Ethereum Foundation Unveils 2026 Roadmap
The Ethereum Foundation has unveiled its 2026 roadmap, which prioritizes scalability, user experience, and Layer 1 security. Key focus areas for upcoming upgrades include enhancing Layer 2 interoperability, advancing account abstraction, and further decentralizing the validator infrastructure. These priorities align with demands from both developers and institutional users.
- The 2026 roadmap features two major planned upgrades: "Glamsterdam" in the first half of the year and "Hegota" in the second half. - A key feature of Glamsterdam is "enshrined Proposer-Builder Separation" (ePBS), which will integrate the block-building market directly into the consensus layer, aiming to reduce centralization and censorship risk from third-party relays. - The Hegota upgrade will focus on managing "state bloat" by introducing Verkle Trees and mechanisms for state and history expiry. This is designed to lower the hardware requirements for running a full node, thereby enhancing decentralization. - For institutional users, a significant focus of the 2026 roadmap is enhancing privacy features.
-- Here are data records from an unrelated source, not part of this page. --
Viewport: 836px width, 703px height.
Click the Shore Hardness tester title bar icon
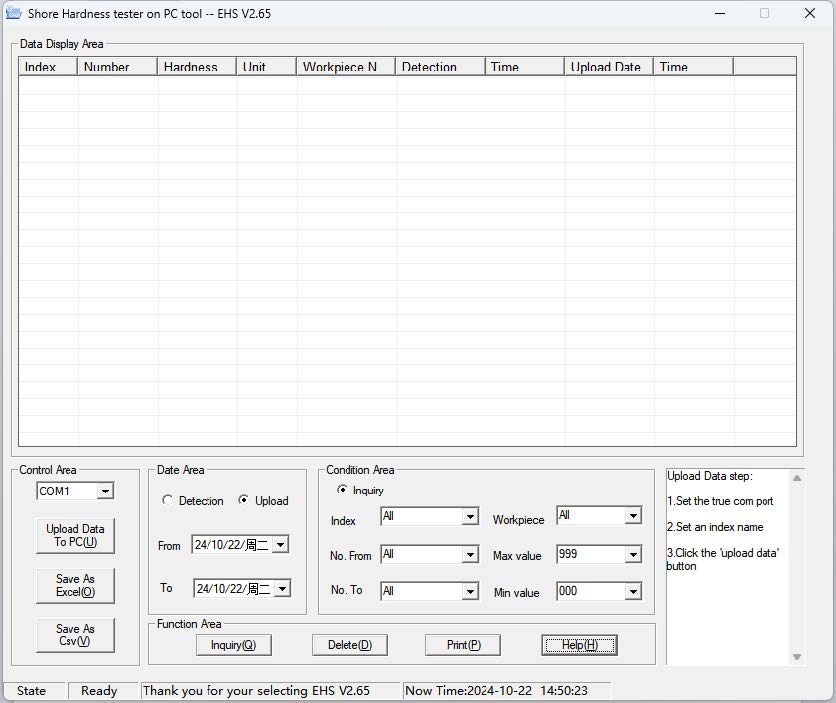pos(13,14)
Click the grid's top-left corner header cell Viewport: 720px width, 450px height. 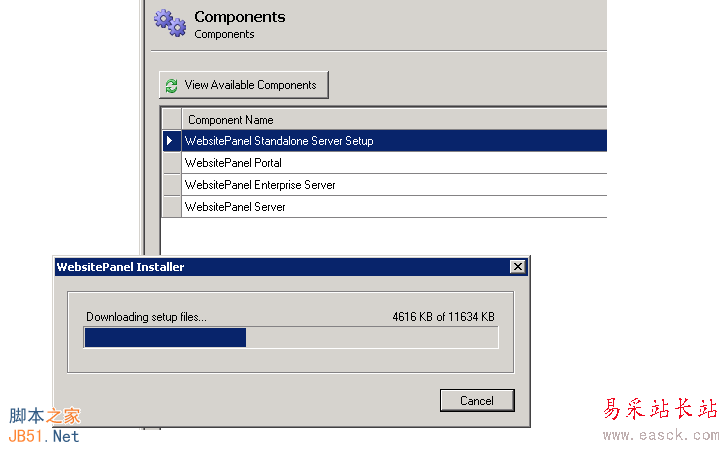click(171, 120)
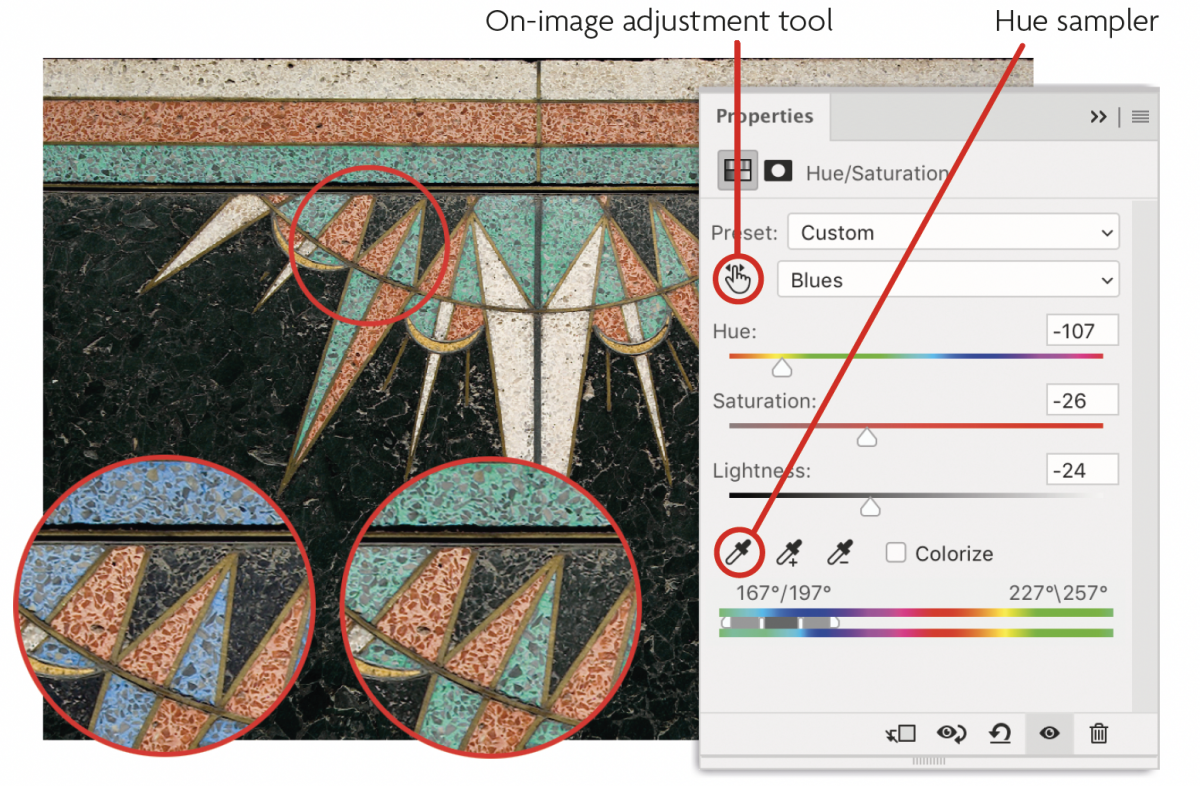
Task: Click the Add to Sample eyedropper
Action: tap(790, 553)
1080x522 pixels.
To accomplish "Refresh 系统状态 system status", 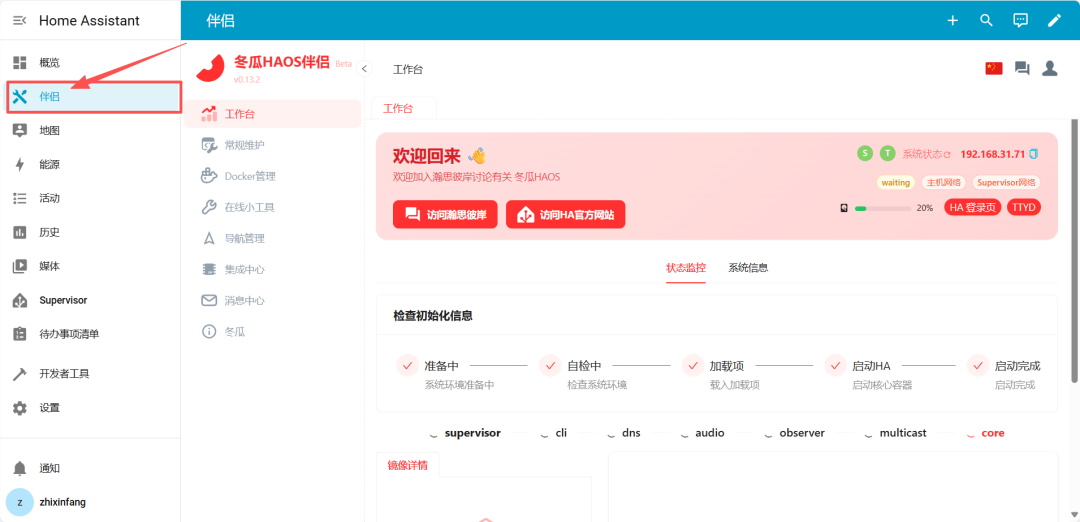I will pos(947,154).
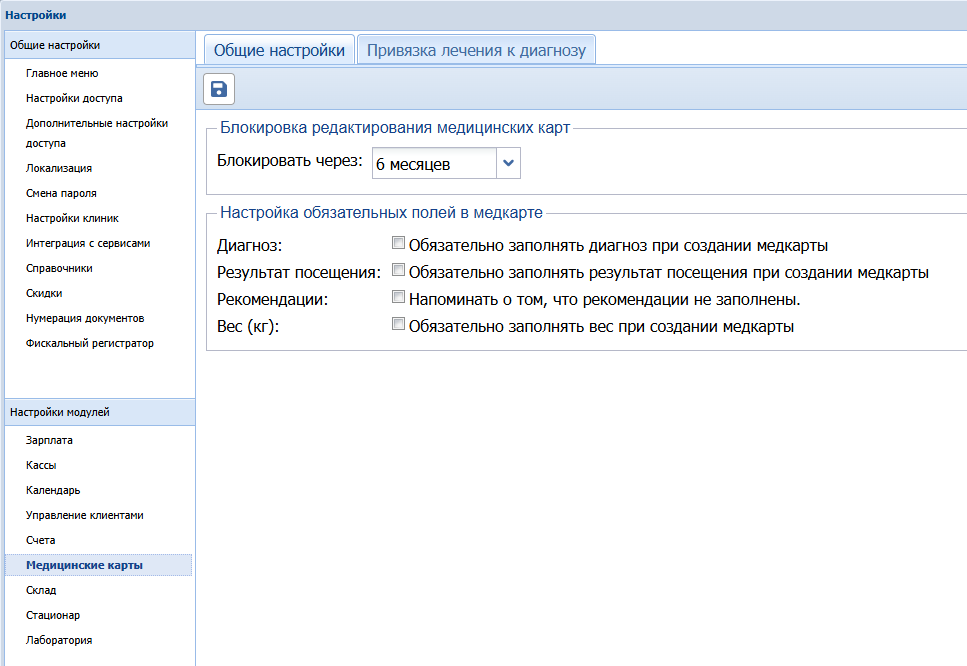Viewport: 967px width, 666px height.
Task: Open the block period dropdown arrow
Action: coord(509,163)
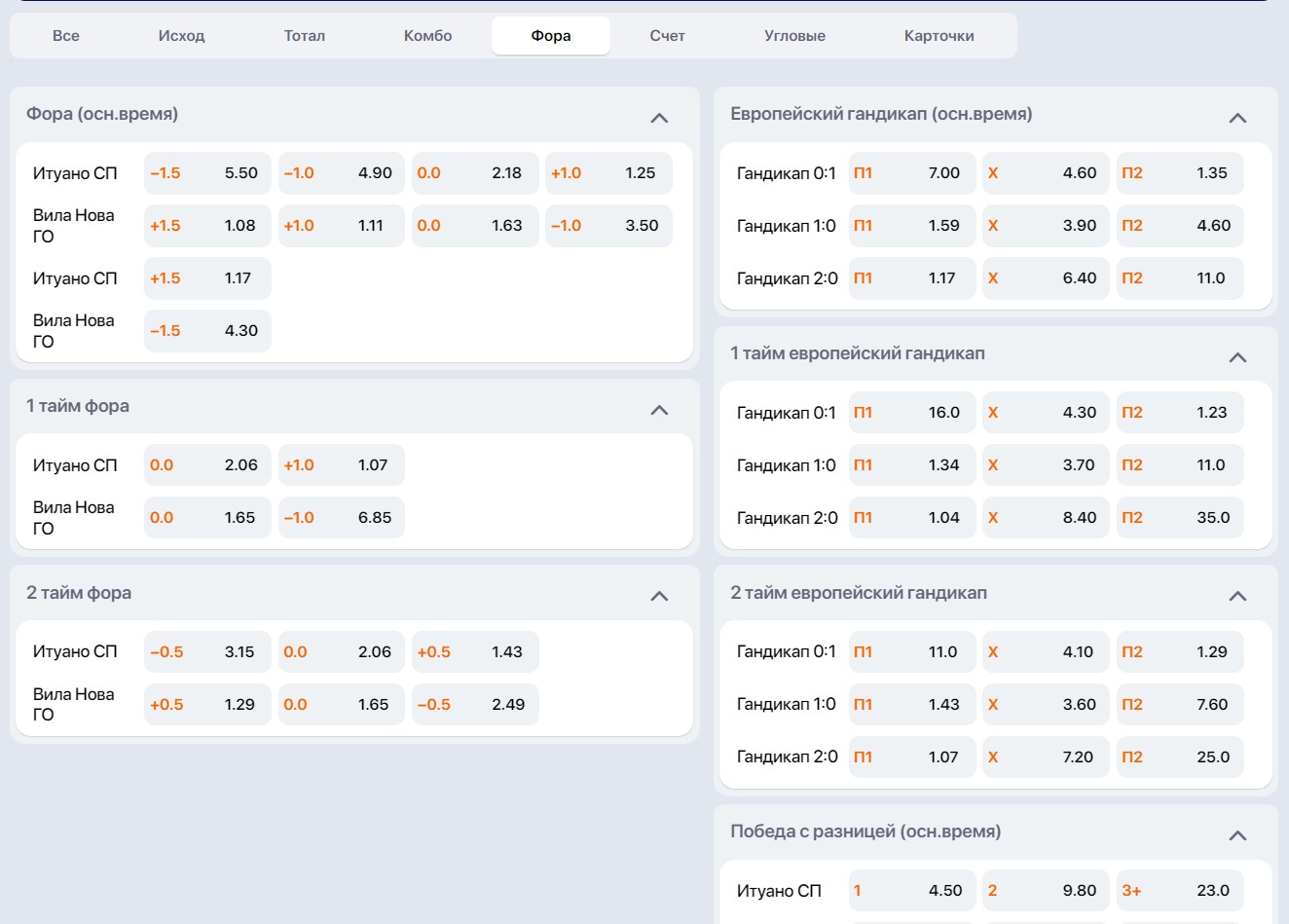Bet on Гандикап 0:1 П1 at 7.00
The height and width of the screenshot is (924, 1289).
tap(911, 173)
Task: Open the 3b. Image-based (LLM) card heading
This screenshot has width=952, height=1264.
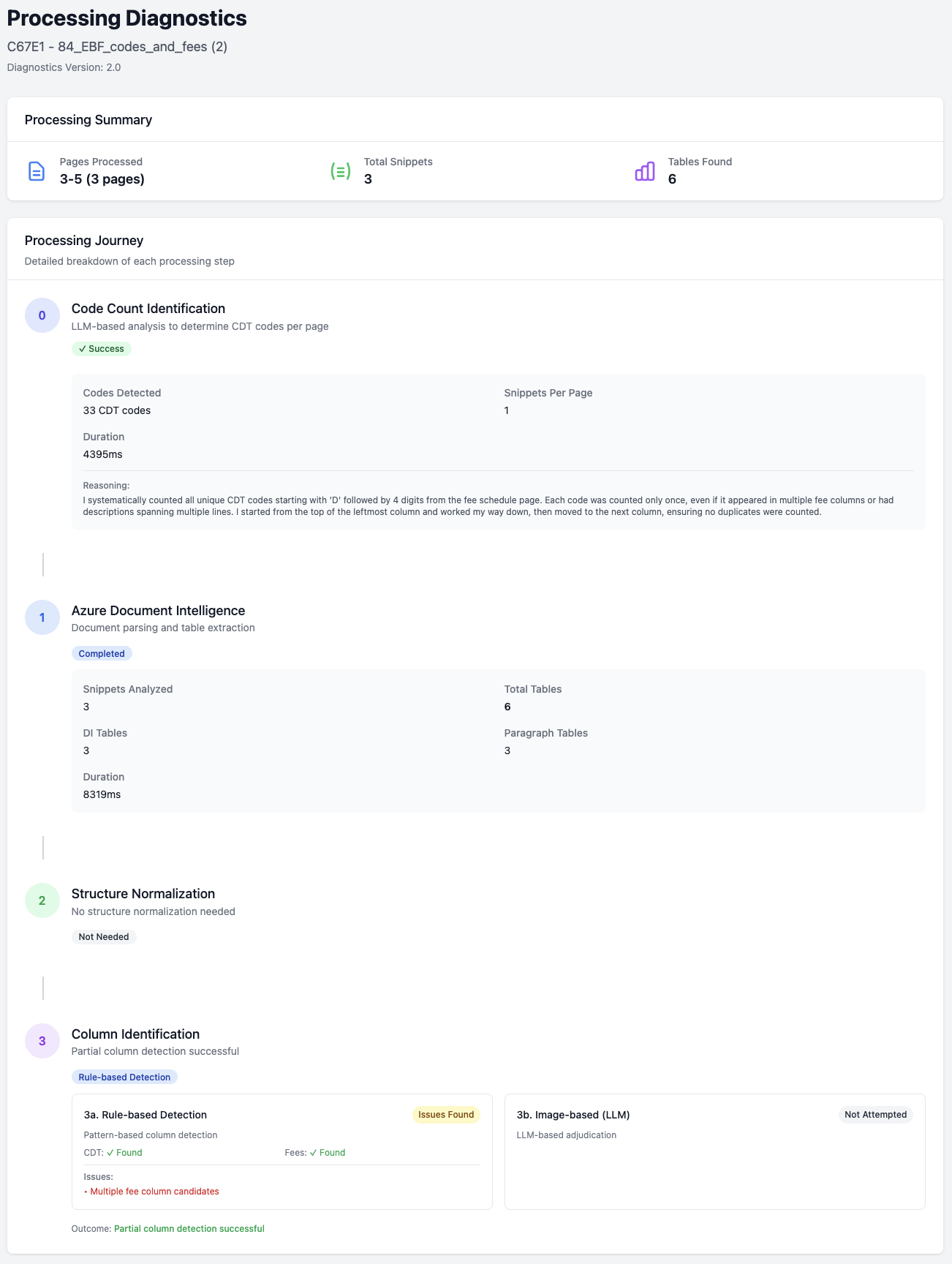Action: tap(573, 1115)
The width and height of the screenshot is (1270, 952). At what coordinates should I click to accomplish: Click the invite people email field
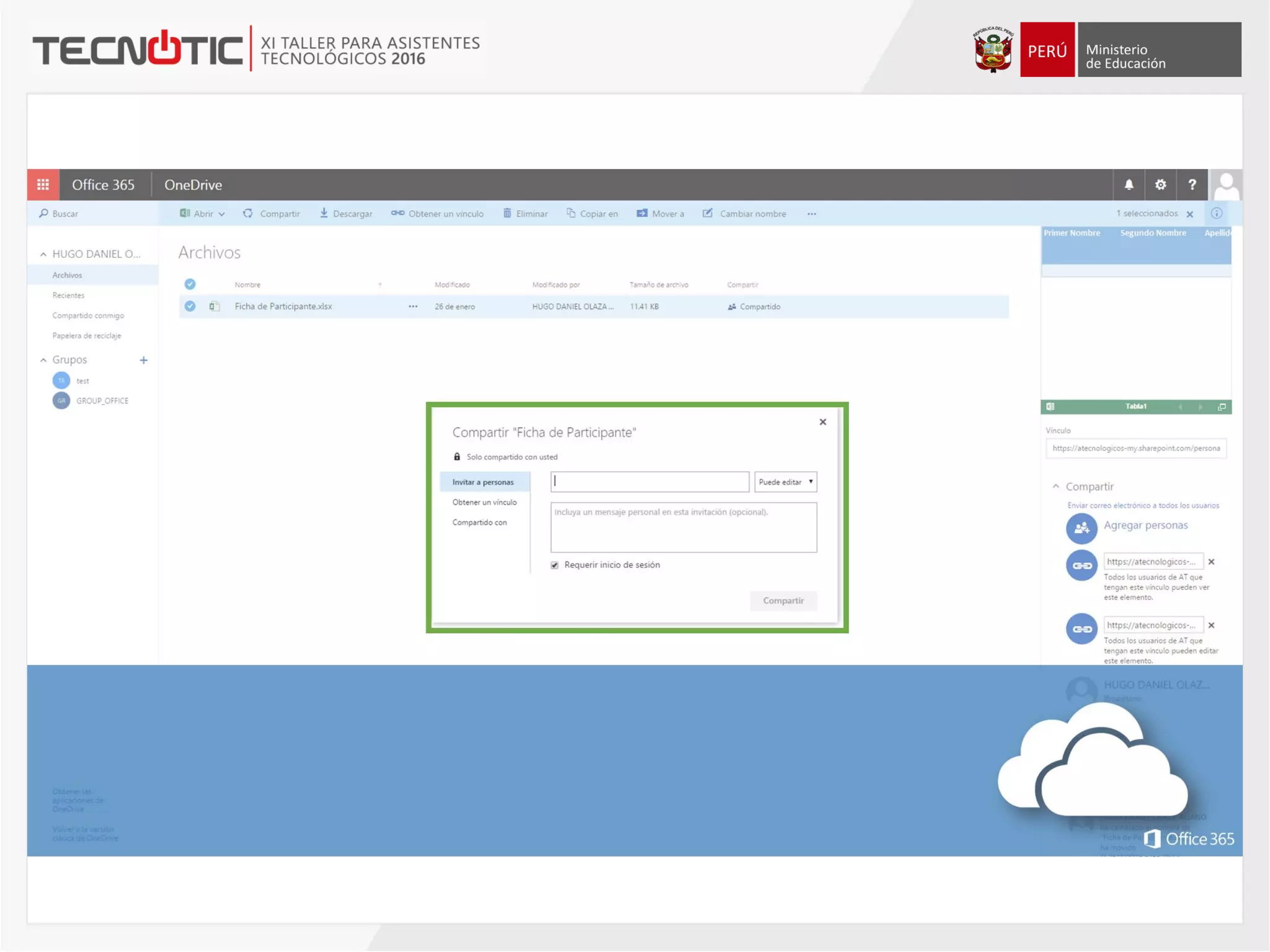tap(649, 482)
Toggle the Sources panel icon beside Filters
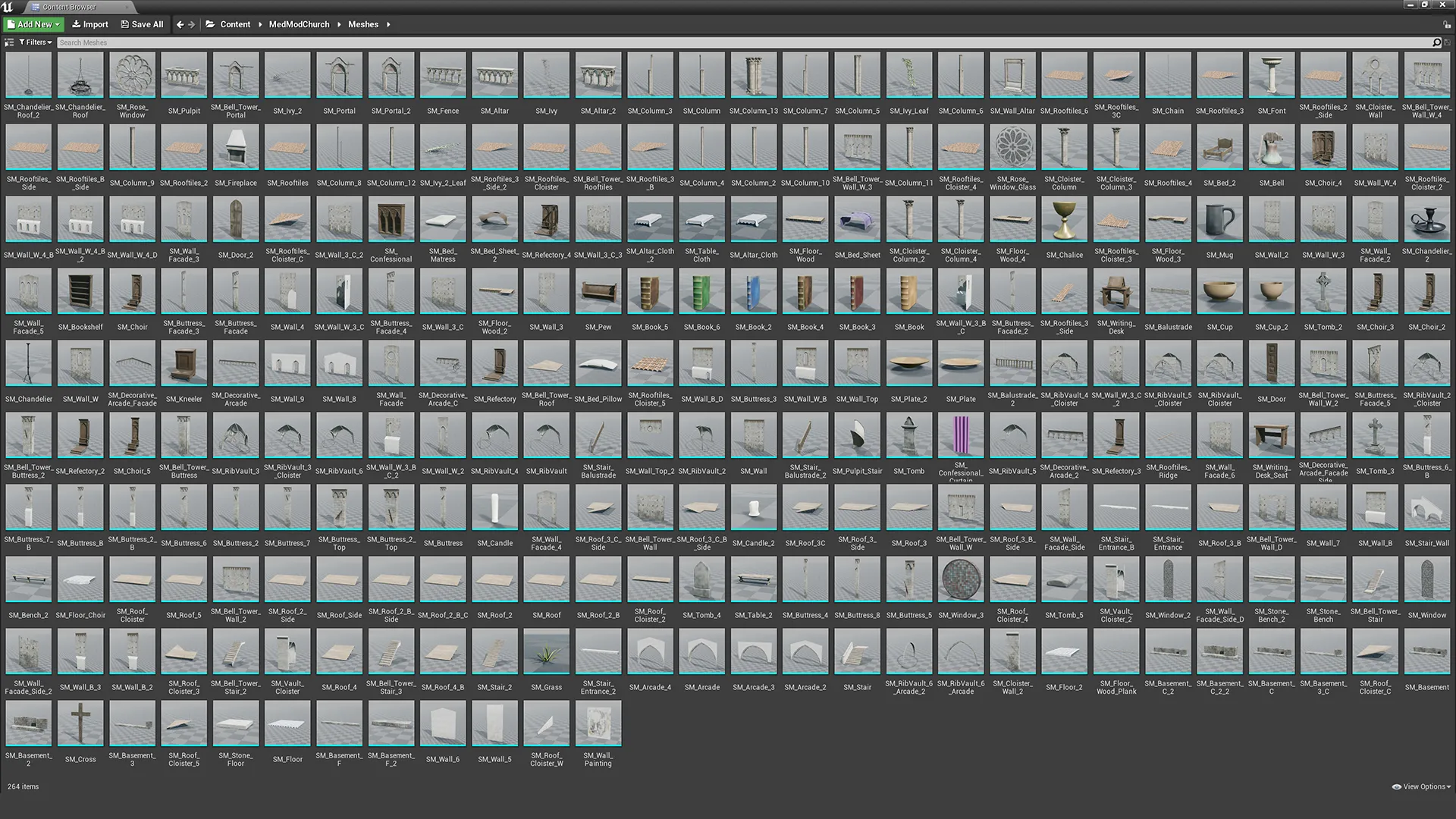This screenshot has height=819, width=1456. pyautogui.click(x=9, y=42)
The Ethereum Foundation has acknowledged that privacy for institutions is a mandatory feature for the growth of on-chain finance and real-world asset (RWA) tokenization. - The roadmap aims to significantly increase the gas limit towards and beyond 100 million, a move supported by the implementation of Block-level Access Lists (EIP-7928) which enable parallel execution of transactions. - There is a long-term goal of transitioning validators from re-executing transactions to verifying zero-knowledge (ZK) proofs, a shift that could eventually lead to thousands of transactions per second on the base layer. - Vitalik Buterin has outlined a vision for Ethereum to serve as a neutral economic and coordination layer for AI systems, facilitating payments for AI services, interactions between autonomous agents, and on-chain reputation systems.